La película del director Adrian Noble, protagonizada por Vanessa Redgrave y Timothy Spall, no consigue despegar. La zona industrial del norte inglés, los colores ocres, la lluvia constante, la repetición de plano y la angustia de la habitación crean una atmósfera asfixiante. Pero el tema traspasa la pantalla y llega con fuerza a los espectadores, al menos -pienso yo- a los cuatro valientes que nos acercamos al centro de Madrid un día pandémico de febrero.
La madre del pintor, Elizabeth, quería tener una hija. Aceptó cuando tuvo varón, pero nunca lo llegó a acoger del todo. Le tortura continuamente diciéndole, entre otras lindezas, que busque un trabajo mejor (era cobrador de alquileres, empleo heredado de su padre) y que no se dedique a eso de pintar porque solo consigue reflejar “cosas feas”. “Hasta un niño lo haría mejor que tú”, le castiga la anciana postrada en la cama sin enfermedad (física) evidente. Aún así, el artista sube cada noche al ático de la vivienda, tras dejarla acostada, y saca sus pinceles con esmero. Los limpia. Los mima, como si al tratarles bien a ellos, le hiciera bien a sí mismo. Allí se siente libre, rodeado de belleza, reconfortado. Recuerda sus paseos por la ciudad, los obreros saliendo de las factorías, el paisaje urbano de las fábricas humeantes.
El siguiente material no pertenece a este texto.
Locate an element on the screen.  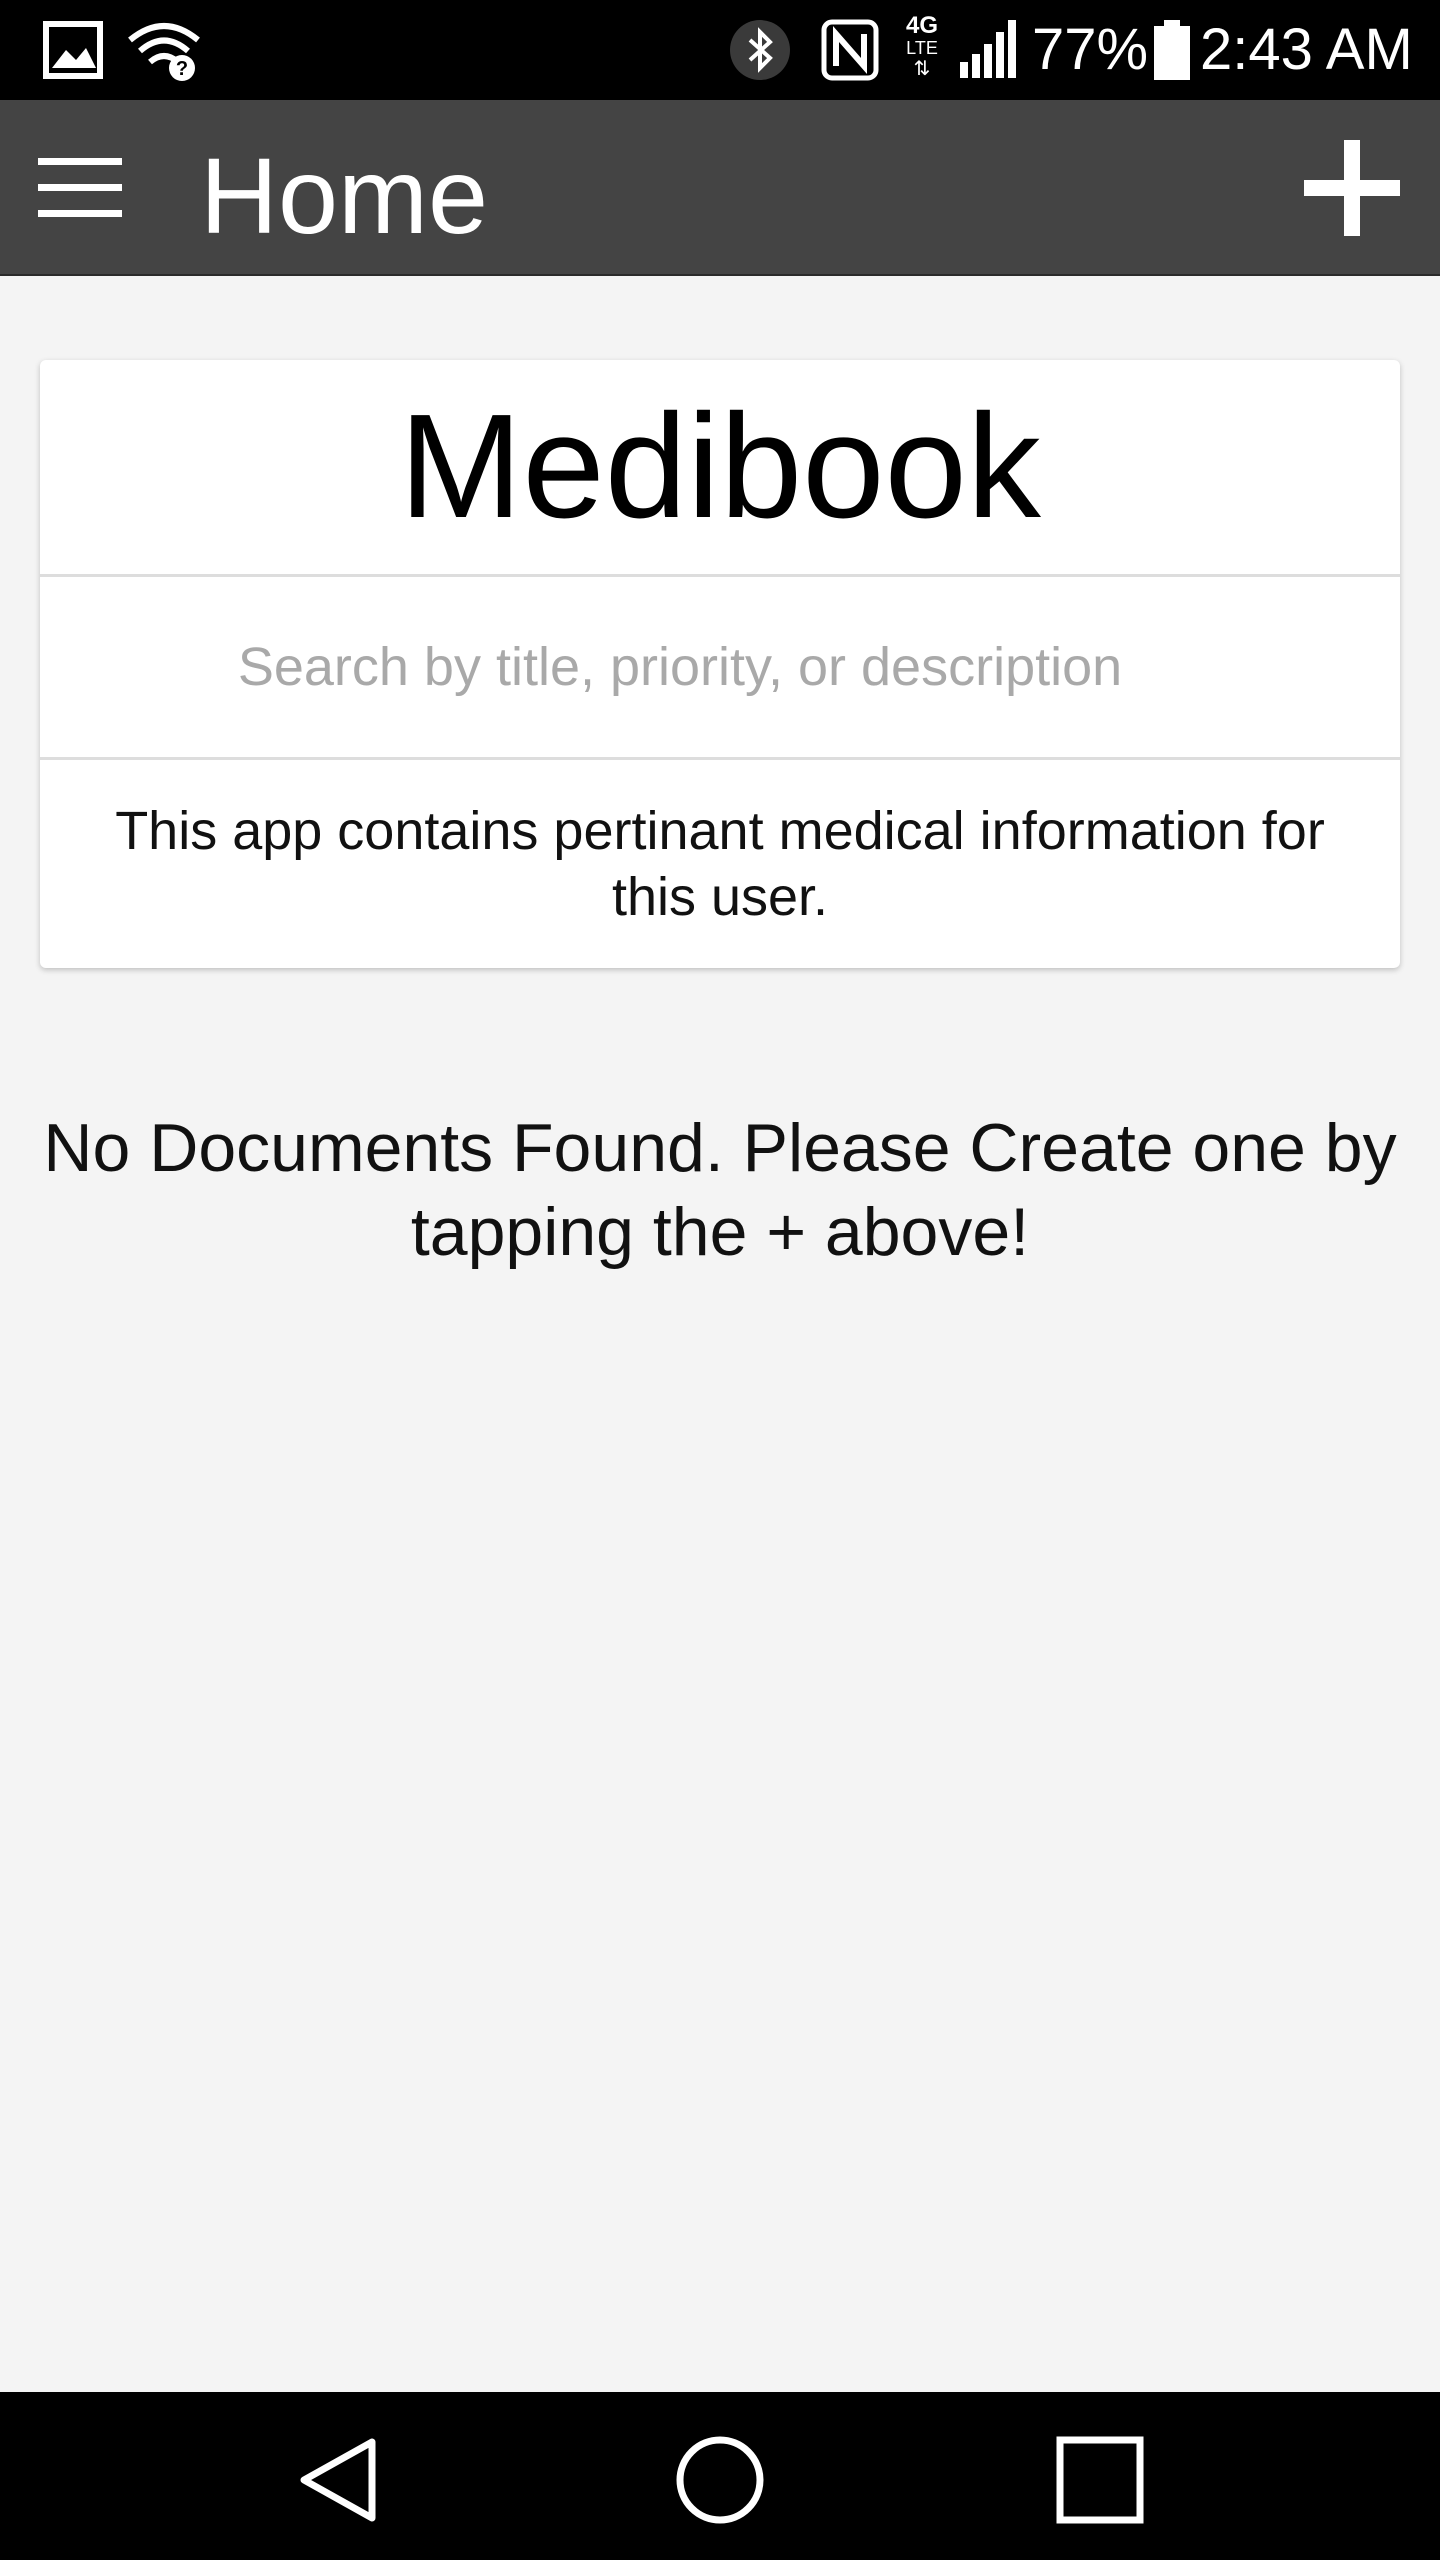
plus-icon is located at coordinates (1352, 188).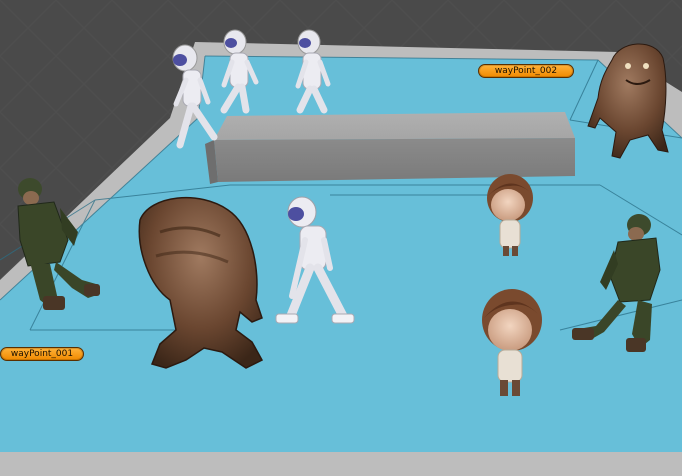  Describe the element at coordinates (42, 354) in the screenshot. I see `waypoint-label-001: wayPoint_001` at that location.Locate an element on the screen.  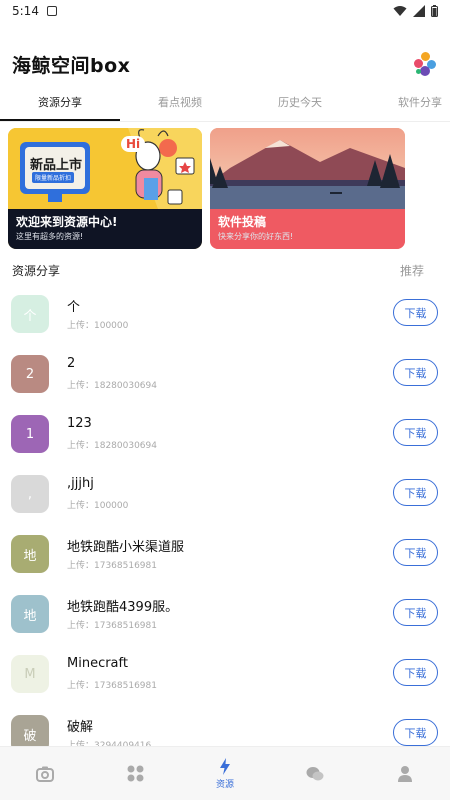
item-avatar: 个 is located at coordinates (30, 314).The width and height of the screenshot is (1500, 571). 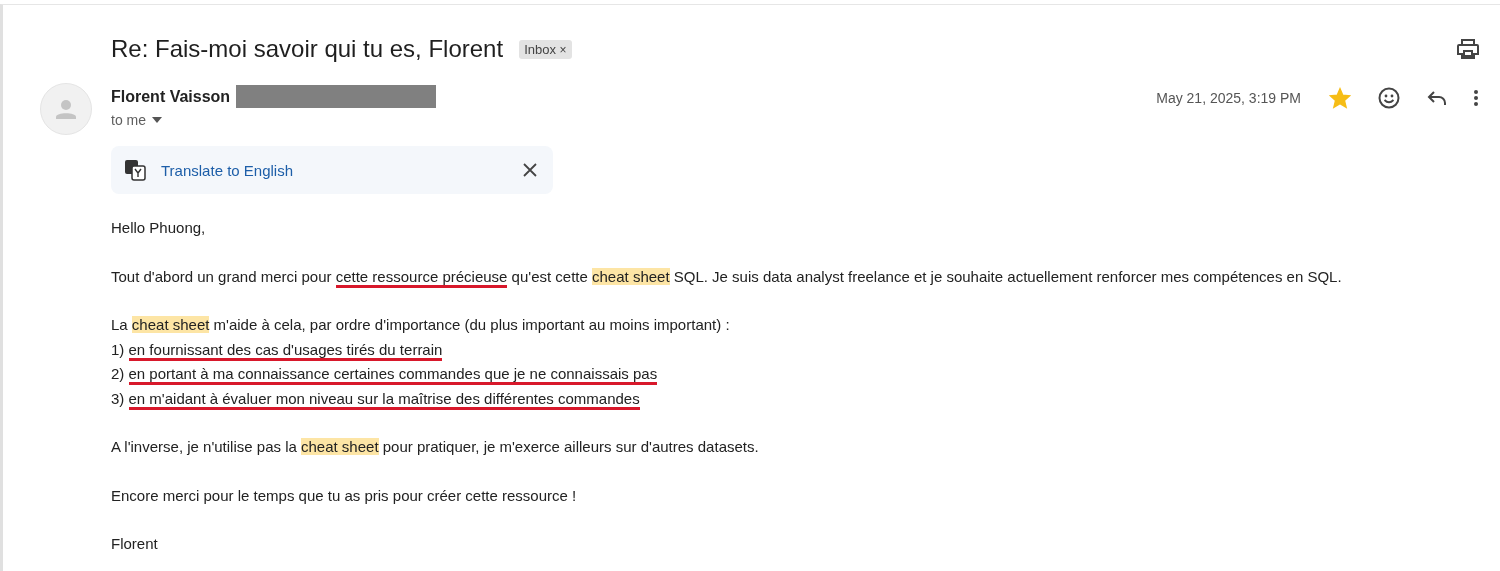 What do you see at coordinates (1476, 98) in the screenshot?
I see `more-icon` at bounding box center [1476, 98]. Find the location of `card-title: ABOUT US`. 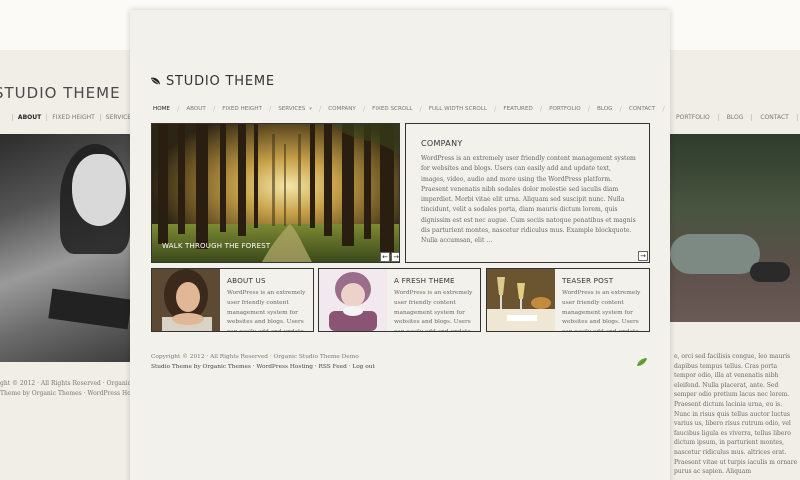

card-title: ABOUT US is located at coordinates (246, 280).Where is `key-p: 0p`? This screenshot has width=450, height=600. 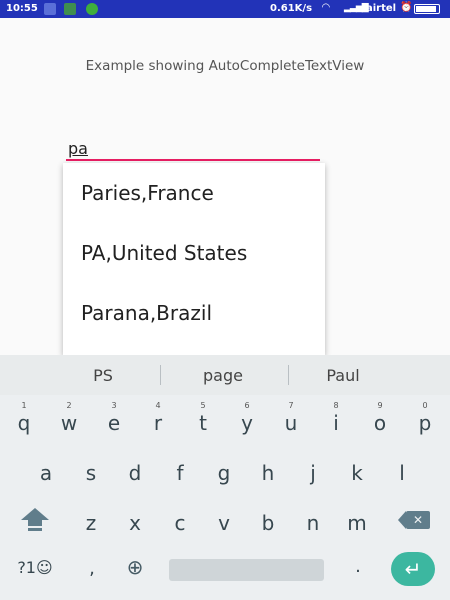 key-p: 0p is located at coordinates (425, 420).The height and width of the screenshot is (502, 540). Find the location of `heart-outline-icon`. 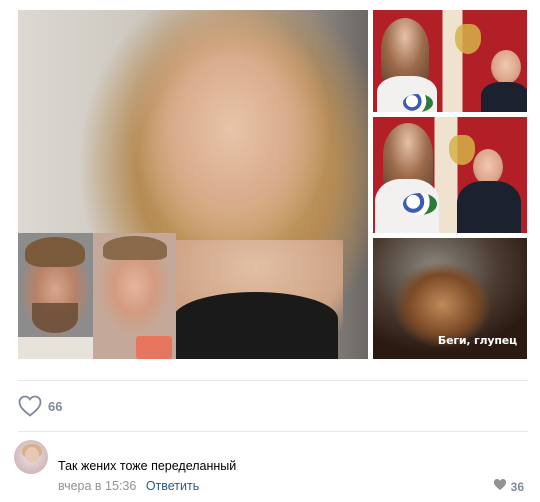

heart-outline-icon is located at coordinates (30, 406).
Y los refleja con amor, con todo el amor que le falta. Les da vida con cada pincelada. “Solo soy un hombre que pinta”, se define a sí mismo.
La plaza de los Cubos siempre ha sido uno de mis lugares favoritos. Desde Callao hasta Moncloa, incluyendo Ferraz y las terrazas de Pintor Rosales es el Madrid que yo camino tranquila. Julio bromeaba con que yo conocía una única zona de la capital. Se tapaba la boca para reírse a carcajadas (tenía esa manía) y me soltaba: “la calle Alberto Aguilera”. Y luego añadía, en otra catarata cómica individual, “si te sacan de ahí, empiezas a mirar raro”.
Tras la muerte de la madre, ya con más de 50 años, liberado de la falta de reconocimiento y la esclavitud emocional, Lowry finalmente expone en Londres. El éxito es total. Sus cuadros se llegan a vender por cinco millones de libras. La Reina de Inglaterra intentó condecorarlo con diferentes medallas de honor. Pero Lowry las rechazó. “No quiero reconocimientos muerta ya mi madre”, se disculpó.
La influencia de los padres. La toxicidad de algunas relaciones. La dificultad para romper con la monotonía. Los “áticos” del artista. La condena a una vida de pobreza (cultural). Romper con la imagen del espejo que te han entregado los demás. No arrinconarse a pesar de los obstáculos. Dejar el miedo atrás. Apostar por la belleza. Creer en uno mismo. Despegar.
Había dejado en los Cubos el coronacirco de Abril, el Nuevo Orden Mundial, el negacionismo, las críticas al 8-M, los cientos de datos por hora sobre muertos, contagiados, encuarentenados por el caprichoso virus. Y me enfrenté al arte, que es el mejor interrogante. Laurence Stephen Lowry se llamaba. Finalmente llegó la celebridad, el ansiado capital y el reconocimiento unánime de crítica y público. Aunque necesitara, más que nada, una madre. Como todos.